I think the most important thing that I could say to you is that the most single important thing that you need is a simple daily spiritual practice because you’re going into the most profound crisis that humanity has ever faced. I believe in you. I believe in the strength in you. I believe in the courage that you have. I think you are amazing, but I want you to be shielded by deep spiritual knowledge. I want you to be balanced in the depth of yourself because you’re going to need that knowledge and that piece and that strength so much because there were many defeats before, great victories and you need to be able to endure those defeats without losing your hope, and you can only endure the defeats that are inevitable because this, the people in power, the dark forces in power and they are dark.They are not going to yield easily.However, right you are…however, beautiful you’re actions are. They going to hold onto power and they are going to be very unscrupulous and contribute to a great deal of suffering. So prepare yourselves without being afraid and know that if you do deep spiritual practice in faith, you will be given unimaginable strength and unimaginable power and over time your deepest impulses will become realized and you will be the pioneers, wholly new way of being and doing everything.
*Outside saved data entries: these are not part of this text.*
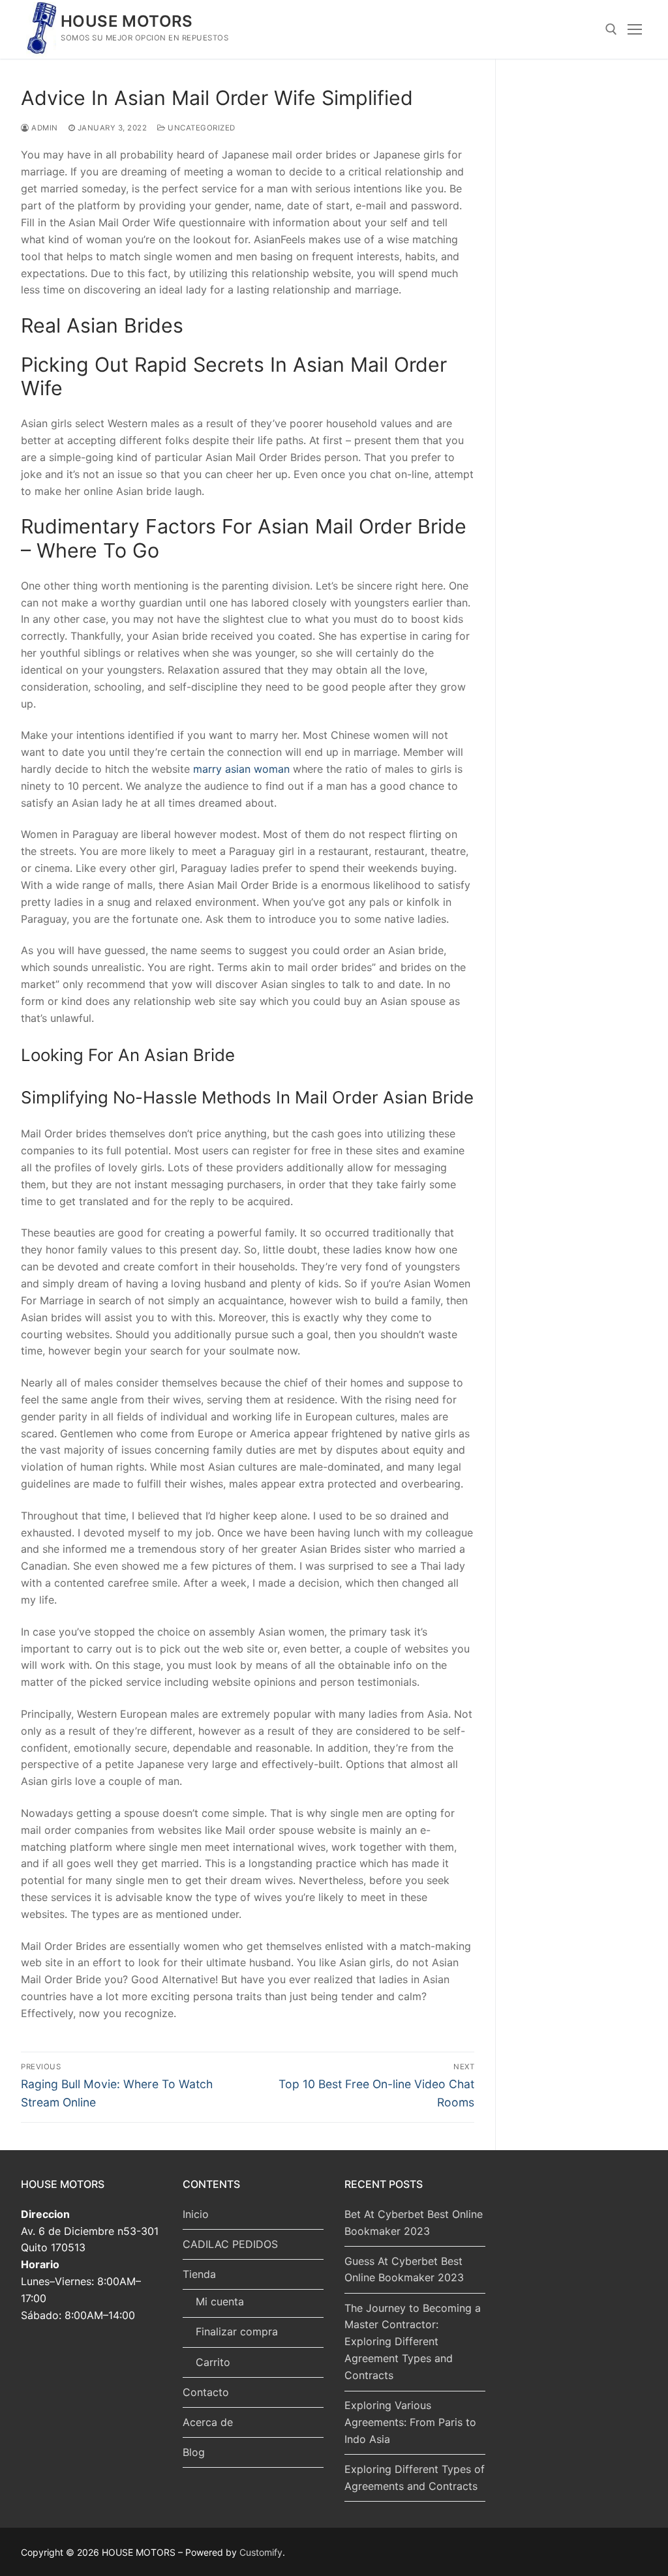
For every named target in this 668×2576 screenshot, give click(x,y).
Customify (260, 2552)
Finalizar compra (237, 2331)
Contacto (206, 2392)
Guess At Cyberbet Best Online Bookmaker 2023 (404, 2269)
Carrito (213, 2362)
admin (43, 127)
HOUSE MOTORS (127, 21)
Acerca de (208, 2422)
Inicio (196, 2214)
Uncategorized (200, 127)
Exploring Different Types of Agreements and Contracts (414, 2478)
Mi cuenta (220, 2301)
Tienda (199, 2274)
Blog (194, 2452)
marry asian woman (241, 768)
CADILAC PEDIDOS (230, 2244)
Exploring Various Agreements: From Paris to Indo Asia (410, 2422)
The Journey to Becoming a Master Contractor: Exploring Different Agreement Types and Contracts (412, 2341)
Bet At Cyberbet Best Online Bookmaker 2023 (413, 2223)
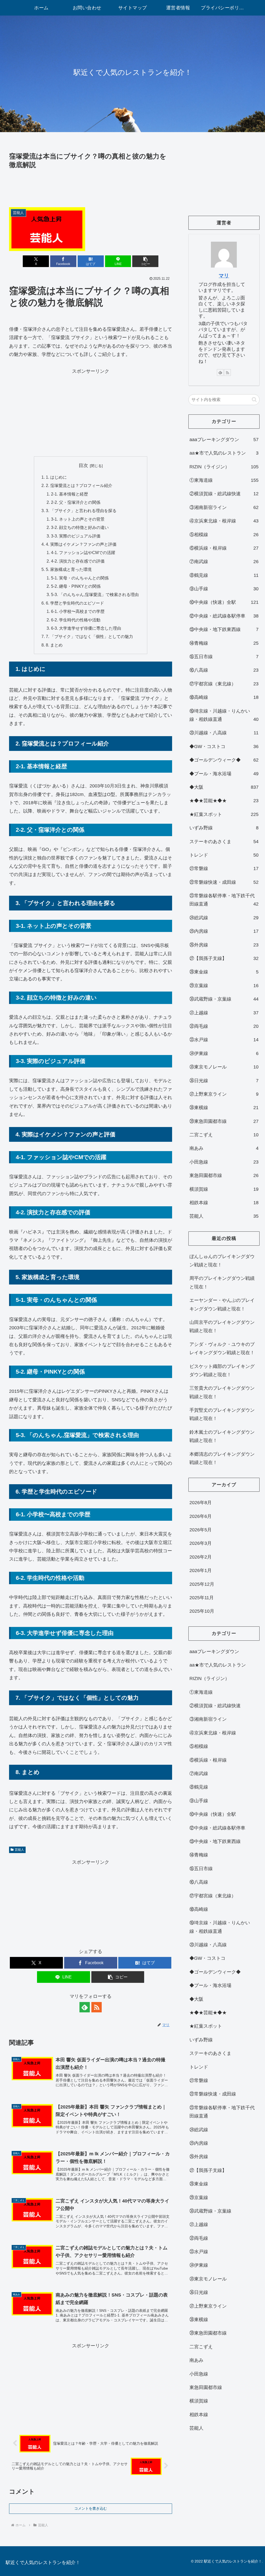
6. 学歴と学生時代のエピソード (75, 603)
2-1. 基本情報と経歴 (69, 494)
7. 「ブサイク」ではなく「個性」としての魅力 (89, 636)
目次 (83, 465)
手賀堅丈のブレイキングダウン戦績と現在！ (222, 1414)
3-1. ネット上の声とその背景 (78, 519)
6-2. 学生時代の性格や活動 (75, 620)
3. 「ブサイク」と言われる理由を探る (81, 510)
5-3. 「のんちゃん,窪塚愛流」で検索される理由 (95, 594)
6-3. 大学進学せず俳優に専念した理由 (86, 628)
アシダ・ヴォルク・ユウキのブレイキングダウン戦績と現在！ (222, 1348)
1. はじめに (56, 477)
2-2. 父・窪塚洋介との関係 (75, 502)
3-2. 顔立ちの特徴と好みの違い (80, 527)
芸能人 (19, 1850)
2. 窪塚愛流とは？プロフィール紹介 (79, 485)
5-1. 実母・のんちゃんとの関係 (80, 578)
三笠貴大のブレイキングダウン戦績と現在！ (222, 1392)
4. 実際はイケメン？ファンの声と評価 (81, 544)
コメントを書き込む (90, 2508)
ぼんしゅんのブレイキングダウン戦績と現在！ (222, 1260)
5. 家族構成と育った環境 (69, 569)
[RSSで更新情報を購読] (96, 2007)
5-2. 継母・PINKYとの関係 (76, 586)
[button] (145, 261)
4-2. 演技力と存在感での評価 (78, 561)
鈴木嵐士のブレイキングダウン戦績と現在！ (222, 1436)
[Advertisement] (90, 186)
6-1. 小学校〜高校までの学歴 (78, 611)
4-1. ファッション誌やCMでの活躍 (83, 552)
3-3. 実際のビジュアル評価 (75, 536)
If you want the most beautiful possible statement of this, read the Dalai Lama’s new book, which is addressed to you from the holiest man on the planet and the wisest man on the planet who’s really lived through everything. It’s called a call for revolution and it’s a magnificent statement of everything I’ve just said. He says it from the authority of his absolutely amazing life and he says it with such humanity and such belief in you.
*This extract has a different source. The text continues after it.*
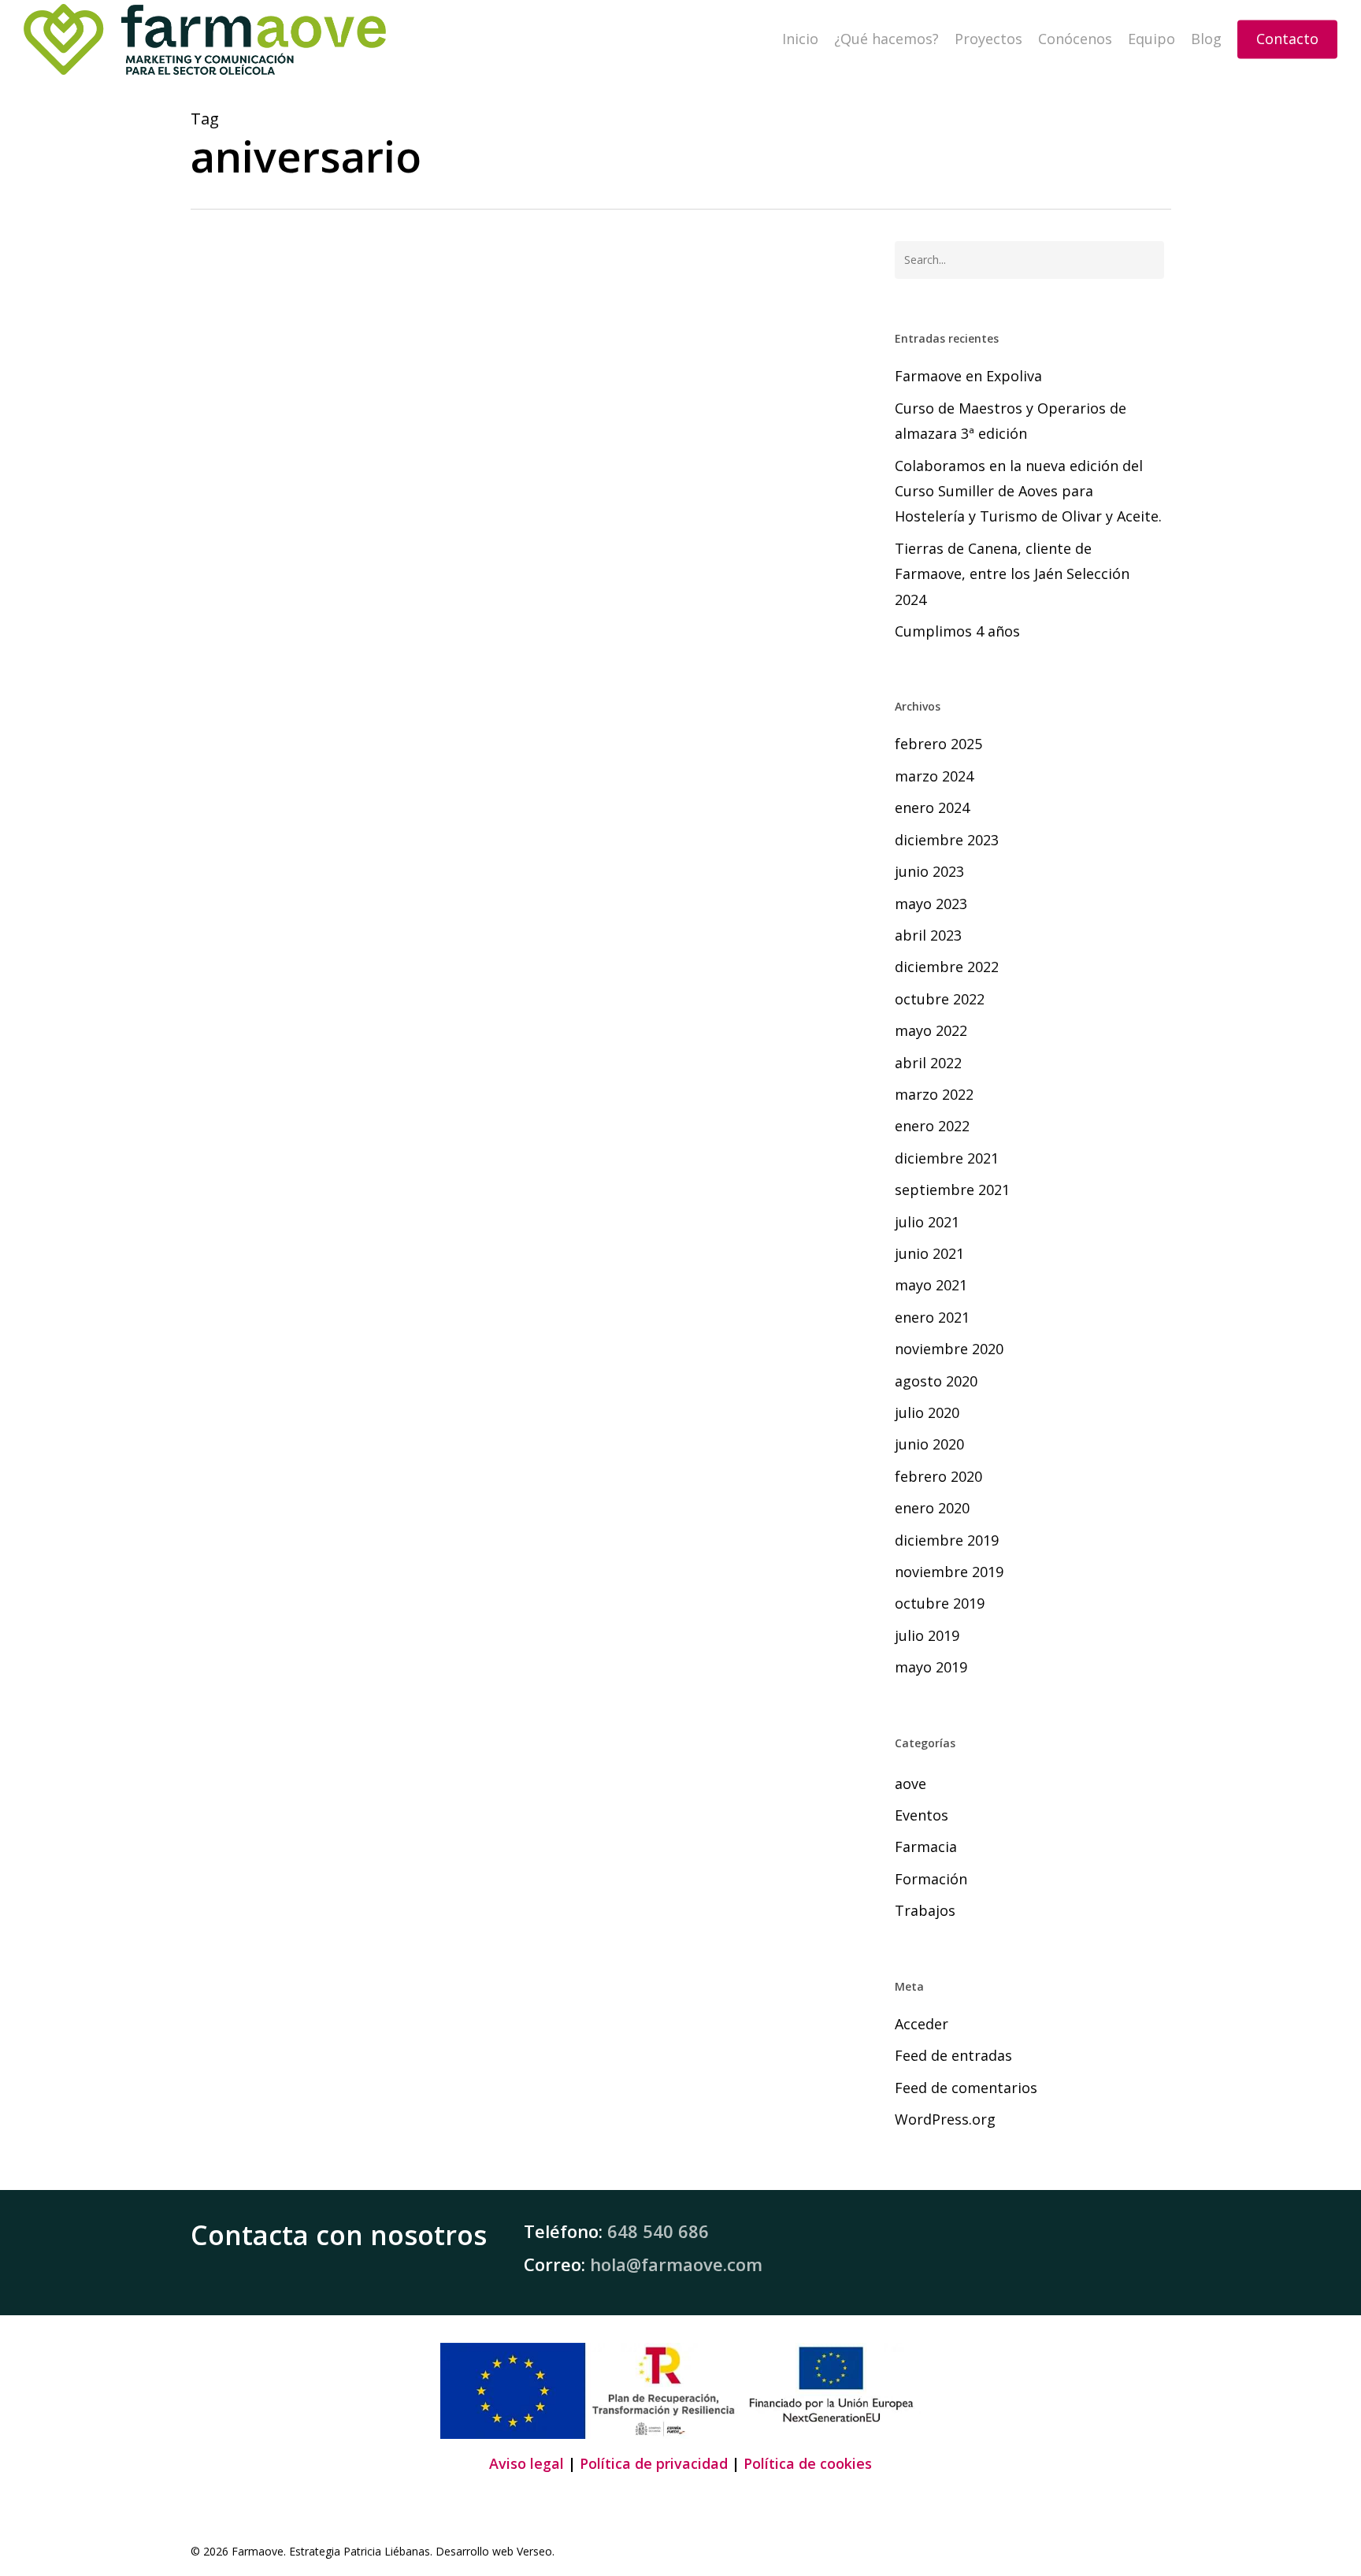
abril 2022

I share his belief. The other thing that’s very important, I think now is to realize that it can only be done by all of us together. You need us and we need you. You need to listen to the old ones who’ve been through a great deal and who have certain marvelous things to share with you. I know you must think our generation is catastrophically self-absorbed and I don’t blame you because the baby boomers so signally failed you, but there’ve been some of us who have known this throughout this long orgie of greed and we’ve been fighting in the trenches. Sometimes I’d say very painfully and unsuccessfully for a long time, but some of us have come to a place of resolution and real joy and real knowledge and we have priceless things to share with you and what you have to give us is you. Your beauty, your intelligence, your passion, your incredible desire to change this world and between you and us, we can help and then stick the world wake up. Don’t abandon your elders and don’t go with the boring old elders who think they know anything. Go with the elders who are really on fire with love and wanted to give you the very best of what they know in the very best way because we all are ready to serve you, to help you to be at your feet, to give you everything we know, because we know you’re going to need every bit and what we know to go forward and be the pioneers of the new.

Thal:                 

Uh, wow. Thank you so much.

Adrian:             

Thank you so much. Thank you. Bless your soul.

Andrew Harvey:          

Well, I’m here and I’m not the only one, obviously. There are lots of us out here who are absolutely crazy about you and want to be of help to you and want to learn your language to be of help to you because we were brought up in a different language and are prepared to listen deeply to find out how we can translate what we know into ways that you can get, but we’ve learned timeless truths and it’s cost us our many nights of pain and heartbreak. Don’t waste our suffering because it’s born this in us and we want to give it to you because you are going to go through even greater suffering and you will need it.

Adrian:             

Thank you for paving the way. I mean just to activate, to break the inertia to get things going.

Andrew Harvey:        

That was my job. That was the job of our generation. There are many of us on the planet now and we’re ready to help and it was a terrible job because it’s been the most appalling suffering. Seeing my generation conspired with the death of the planet through greed and vanity and the New Age garbage and all the rest of it, but it has woken some of us up and it has given us absolute resolution to continue until we die as sacred activist. I’m not retired. I’m not giving up even if I’m in a wheelchair, I’ll be speaking truth to power. There’s one nun and I met who’s 95 called sister Rosa. Oh my God.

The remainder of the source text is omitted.